The appropriately named REIT thus is bringing what its name suggests - a new plan - to several large-scale commercial properties in Memphis.
The acquisition of The Commons, tenants of which include Circuit City and Home Depot, was announced in New Plan's fourth- quarter earnings report released last week. Company executives had been scouting the center with an eye toward buying it at least as early as October, when they visited with employees at a few of the stores, inquiring about everything from shopping trends to safety at the shopping center.
New Plan announced Tuesday it was being acquired by Australia-based Centro Properties Group - a shopping center management and development company - in a deal valued at $6.2 billion.

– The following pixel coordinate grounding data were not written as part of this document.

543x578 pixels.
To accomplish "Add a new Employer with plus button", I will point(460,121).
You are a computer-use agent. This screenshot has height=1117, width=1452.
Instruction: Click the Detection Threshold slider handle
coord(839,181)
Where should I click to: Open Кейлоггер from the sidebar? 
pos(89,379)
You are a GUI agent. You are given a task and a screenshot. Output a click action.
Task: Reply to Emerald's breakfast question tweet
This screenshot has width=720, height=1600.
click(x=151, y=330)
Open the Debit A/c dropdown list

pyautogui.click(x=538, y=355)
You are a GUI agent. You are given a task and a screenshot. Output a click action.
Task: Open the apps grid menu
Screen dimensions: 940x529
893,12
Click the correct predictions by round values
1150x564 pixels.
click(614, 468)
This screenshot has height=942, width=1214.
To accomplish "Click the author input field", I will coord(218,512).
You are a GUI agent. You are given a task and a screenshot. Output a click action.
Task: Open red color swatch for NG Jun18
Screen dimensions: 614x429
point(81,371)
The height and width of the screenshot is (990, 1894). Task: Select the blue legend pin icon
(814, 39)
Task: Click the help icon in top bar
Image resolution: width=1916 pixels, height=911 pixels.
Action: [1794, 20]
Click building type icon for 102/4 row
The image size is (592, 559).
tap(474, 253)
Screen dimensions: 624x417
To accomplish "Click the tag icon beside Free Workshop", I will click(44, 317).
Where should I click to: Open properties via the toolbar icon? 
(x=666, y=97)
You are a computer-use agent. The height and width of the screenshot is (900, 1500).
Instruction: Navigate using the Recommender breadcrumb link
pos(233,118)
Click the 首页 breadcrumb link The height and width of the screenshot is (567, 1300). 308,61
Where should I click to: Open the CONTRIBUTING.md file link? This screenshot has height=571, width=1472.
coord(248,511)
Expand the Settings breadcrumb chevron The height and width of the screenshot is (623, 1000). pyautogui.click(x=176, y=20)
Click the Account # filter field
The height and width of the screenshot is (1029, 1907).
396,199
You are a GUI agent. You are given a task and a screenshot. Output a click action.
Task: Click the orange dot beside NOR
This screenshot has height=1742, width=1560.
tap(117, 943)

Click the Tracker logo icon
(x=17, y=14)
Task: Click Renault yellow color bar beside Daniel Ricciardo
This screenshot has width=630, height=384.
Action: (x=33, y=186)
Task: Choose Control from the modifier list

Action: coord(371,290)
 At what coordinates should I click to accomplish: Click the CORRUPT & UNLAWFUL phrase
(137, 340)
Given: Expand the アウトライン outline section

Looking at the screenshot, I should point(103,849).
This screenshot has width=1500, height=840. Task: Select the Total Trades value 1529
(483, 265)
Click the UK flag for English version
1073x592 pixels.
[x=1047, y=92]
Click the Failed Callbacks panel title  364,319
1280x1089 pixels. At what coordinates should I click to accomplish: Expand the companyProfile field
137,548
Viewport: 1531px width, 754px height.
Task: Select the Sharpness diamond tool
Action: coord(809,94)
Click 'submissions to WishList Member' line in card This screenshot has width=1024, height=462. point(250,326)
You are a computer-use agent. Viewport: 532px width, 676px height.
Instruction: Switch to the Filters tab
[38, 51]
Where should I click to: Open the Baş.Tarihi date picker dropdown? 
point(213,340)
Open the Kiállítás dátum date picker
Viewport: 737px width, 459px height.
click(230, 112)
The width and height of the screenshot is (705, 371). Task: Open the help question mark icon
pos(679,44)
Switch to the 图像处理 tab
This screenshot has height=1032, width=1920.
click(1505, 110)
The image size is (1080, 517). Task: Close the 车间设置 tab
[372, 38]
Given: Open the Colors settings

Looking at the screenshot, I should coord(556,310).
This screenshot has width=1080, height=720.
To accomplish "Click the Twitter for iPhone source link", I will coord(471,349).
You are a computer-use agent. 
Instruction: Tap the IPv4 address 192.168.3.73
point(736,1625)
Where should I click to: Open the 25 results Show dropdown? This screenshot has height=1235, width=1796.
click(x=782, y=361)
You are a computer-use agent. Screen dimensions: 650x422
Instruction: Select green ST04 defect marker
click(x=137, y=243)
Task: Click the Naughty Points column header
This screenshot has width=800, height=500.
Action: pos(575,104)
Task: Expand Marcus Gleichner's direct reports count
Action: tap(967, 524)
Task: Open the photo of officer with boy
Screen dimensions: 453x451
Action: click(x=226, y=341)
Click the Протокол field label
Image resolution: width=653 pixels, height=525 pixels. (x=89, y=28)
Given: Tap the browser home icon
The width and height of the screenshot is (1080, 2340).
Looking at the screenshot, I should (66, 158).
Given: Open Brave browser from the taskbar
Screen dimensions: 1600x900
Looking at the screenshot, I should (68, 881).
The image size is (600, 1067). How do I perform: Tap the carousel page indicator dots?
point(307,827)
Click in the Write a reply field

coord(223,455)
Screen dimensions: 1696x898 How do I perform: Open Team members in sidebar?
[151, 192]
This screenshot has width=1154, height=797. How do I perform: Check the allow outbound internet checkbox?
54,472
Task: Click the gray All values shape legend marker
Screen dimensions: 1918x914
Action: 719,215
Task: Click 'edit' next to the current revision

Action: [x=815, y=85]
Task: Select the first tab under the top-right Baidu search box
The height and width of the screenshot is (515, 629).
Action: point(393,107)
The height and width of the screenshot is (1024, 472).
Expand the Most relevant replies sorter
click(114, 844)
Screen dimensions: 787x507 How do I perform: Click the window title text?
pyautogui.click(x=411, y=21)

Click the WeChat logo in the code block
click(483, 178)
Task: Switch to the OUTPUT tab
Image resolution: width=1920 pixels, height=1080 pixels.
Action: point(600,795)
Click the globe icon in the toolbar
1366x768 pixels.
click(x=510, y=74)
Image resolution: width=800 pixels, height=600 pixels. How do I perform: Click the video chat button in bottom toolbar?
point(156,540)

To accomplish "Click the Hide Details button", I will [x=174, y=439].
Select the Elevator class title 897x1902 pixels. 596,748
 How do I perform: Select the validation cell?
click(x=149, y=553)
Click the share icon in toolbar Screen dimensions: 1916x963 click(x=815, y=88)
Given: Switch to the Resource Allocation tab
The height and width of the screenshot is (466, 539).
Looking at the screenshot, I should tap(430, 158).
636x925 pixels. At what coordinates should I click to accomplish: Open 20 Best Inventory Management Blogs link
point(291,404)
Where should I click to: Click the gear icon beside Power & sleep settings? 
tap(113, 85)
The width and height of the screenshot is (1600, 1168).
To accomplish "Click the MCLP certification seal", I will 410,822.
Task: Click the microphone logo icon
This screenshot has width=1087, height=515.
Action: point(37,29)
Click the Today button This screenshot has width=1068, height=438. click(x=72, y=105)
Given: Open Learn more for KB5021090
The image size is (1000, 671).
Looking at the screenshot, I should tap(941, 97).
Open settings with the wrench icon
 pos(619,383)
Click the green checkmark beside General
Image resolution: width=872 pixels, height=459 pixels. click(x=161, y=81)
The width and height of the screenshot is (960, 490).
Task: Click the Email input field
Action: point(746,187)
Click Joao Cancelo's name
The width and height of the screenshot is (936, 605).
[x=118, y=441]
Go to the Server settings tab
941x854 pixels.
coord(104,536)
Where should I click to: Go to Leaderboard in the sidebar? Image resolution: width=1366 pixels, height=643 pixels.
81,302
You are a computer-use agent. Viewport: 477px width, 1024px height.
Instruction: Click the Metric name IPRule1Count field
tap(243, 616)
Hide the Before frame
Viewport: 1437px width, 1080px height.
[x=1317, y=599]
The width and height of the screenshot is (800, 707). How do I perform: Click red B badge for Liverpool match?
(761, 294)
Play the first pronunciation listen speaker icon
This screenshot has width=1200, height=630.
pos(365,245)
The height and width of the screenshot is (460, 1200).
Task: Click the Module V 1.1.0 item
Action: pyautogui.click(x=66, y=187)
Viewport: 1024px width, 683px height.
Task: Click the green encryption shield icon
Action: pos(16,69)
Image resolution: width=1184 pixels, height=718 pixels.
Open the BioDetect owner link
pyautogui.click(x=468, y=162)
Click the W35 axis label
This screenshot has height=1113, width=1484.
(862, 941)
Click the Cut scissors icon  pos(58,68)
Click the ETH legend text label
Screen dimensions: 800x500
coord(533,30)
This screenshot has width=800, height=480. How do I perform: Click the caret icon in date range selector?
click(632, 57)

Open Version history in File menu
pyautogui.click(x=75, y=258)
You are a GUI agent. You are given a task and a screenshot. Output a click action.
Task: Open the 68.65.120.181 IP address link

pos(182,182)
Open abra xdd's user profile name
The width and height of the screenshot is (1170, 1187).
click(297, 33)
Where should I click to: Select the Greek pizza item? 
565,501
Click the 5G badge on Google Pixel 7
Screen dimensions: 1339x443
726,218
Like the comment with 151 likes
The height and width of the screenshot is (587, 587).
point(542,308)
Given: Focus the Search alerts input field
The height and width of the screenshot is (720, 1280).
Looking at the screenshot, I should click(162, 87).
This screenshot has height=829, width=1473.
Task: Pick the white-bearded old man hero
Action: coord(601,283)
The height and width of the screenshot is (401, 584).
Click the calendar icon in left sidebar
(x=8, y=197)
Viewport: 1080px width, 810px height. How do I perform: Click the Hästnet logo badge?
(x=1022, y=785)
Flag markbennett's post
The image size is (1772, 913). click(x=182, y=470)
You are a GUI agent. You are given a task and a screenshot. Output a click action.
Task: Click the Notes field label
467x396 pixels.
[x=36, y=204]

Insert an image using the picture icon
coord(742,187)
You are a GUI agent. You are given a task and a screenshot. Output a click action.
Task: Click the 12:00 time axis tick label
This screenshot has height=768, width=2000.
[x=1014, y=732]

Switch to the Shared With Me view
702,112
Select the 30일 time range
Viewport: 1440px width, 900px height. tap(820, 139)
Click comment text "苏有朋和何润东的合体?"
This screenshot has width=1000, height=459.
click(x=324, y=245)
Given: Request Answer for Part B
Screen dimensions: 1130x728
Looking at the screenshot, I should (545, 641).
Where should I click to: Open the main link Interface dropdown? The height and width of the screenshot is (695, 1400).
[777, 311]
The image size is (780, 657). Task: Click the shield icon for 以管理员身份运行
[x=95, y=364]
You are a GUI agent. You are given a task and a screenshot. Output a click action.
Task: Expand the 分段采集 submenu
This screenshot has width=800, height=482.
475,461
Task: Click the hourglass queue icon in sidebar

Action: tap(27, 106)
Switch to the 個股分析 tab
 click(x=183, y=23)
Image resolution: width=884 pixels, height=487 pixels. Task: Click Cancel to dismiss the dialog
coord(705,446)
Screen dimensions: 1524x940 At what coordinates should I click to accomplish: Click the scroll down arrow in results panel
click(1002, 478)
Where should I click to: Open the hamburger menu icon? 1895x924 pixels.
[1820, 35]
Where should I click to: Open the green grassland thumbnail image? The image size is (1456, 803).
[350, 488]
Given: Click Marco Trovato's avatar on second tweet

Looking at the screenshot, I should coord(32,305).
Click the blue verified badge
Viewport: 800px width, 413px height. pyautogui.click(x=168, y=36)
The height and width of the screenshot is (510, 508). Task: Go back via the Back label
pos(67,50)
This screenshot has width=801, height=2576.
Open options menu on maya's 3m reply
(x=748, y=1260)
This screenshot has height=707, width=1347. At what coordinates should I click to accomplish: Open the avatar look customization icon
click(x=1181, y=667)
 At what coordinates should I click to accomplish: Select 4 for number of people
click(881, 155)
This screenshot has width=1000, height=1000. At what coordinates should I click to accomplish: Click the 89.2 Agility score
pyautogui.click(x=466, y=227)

Blue-light special no more
Meanwhile, New Plan's redevelopment of the three former Kmart sites has been in the works for more than a year and is coming closer to fruition.
Within the past few weeks, New Plan spokeswoman Stacy Slater said two tenants have signed leases for the former Kmart site at 1245 Germantown Parkway.
Hastings Entertainment Inc., a retail chain whose more than 150 stores offer books, CDs, movies, video games, DVD rentals and accessories ranging from iPods to lava lamps, signed a lease for 25,000 square feet at that Cordova site.
Red Robin Gourmet Burgers, a dining concept that has about 330 locations in the United States and Canada, also will occupy an outparcel there.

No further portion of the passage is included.